Literally tu parles means ‘you’re speaking’, but when used an interjection, tu parles ! is a way of expressing incredulity or disbelief.
The best English translation is perhaps expression ‘no way’, but it can also mean ‘you must be kidding’, 'you're having a laugh', 'yeah right’ and ‘what a load of rubbish’. French people will often use it when they don’t agree with you, or are sceptical abut something you said or perhaps when they are acknowledging your joke or an ironic remark.
Here are some examples:
Les hommes politiques sont tous honnêtes – Politicians are all honest people
Tu parles ! – Yeh right, you're having a laugh!
Ta belle-mère me semble une personne très gentille – Your mother-in-law seems like a really nice person
Tu parles ! Elle me déteste depuis le début – Yeah right! She hated me right from the beginning.
Si on part maintenant je pense qu’on arrivera en temps – If we leave now I’m sure we will get there on time.
Tu parles! Tu as oublié qu’il y a la grève? – No way! Have you forgotten that there’s a [transport] strike going on?
There is no vous-version of tu parles, so the expression is too colloquial to be used in front of your boss or in formal settings.

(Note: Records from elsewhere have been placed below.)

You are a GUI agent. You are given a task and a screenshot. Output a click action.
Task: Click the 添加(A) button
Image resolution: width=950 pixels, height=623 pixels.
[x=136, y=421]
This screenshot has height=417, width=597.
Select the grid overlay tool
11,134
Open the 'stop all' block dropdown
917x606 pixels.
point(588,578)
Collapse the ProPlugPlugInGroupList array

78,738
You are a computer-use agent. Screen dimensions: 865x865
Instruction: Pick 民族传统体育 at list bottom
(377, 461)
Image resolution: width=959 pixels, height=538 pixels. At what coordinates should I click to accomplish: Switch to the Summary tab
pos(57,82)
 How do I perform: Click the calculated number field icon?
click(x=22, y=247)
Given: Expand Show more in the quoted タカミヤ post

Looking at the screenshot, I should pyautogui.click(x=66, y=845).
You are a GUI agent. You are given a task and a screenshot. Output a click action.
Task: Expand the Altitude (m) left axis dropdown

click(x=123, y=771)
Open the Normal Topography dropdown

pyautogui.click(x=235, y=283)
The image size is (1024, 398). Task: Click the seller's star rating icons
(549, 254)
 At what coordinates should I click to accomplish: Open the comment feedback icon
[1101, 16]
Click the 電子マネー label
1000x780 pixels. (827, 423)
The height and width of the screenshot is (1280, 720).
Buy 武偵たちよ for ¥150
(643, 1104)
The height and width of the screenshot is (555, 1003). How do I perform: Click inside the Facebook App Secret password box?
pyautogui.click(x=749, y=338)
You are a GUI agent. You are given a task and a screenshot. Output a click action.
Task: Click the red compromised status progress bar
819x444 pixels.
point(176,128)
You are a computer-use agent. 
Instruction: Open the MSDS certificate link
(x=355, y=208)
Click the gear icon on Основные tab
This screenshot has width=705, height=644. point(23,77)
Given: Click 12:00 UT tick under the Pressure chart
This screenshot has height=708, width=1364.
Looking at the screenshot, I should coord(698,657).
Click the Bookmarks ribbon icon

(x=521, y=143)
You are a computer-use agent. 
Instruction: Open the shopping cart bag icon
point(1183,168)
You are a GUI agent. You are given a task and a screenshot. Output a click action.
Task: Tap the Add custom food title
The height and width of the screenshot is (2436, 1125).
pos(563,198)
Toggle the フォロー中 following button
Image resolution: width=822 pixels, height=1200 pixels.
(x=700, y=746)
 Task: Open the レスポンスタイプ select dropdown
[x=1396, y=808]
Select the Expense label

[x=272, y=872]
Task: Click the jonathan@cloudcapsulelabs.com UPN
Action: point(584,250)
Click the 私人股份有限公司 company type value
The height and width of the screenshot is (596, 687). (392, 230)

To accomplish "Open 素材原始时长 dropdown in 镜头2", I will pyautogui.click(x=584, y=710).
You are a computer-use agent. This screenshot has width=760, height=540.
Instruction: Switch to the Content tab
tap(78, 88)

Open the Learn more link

You could use vous rigolez or laissez moi rire if you want a formal response to someone you don't agree with.
Other expressions similar to tu parles that don't include a first person pronoun is the more formal mon oeil ('my eye') or the (very) colloquial mon cul ('my ass').
Another option is foutaise, which can be translated to 'crap' or 'bullshit'. But, as you see from the translation, you should be a little cautious when using it.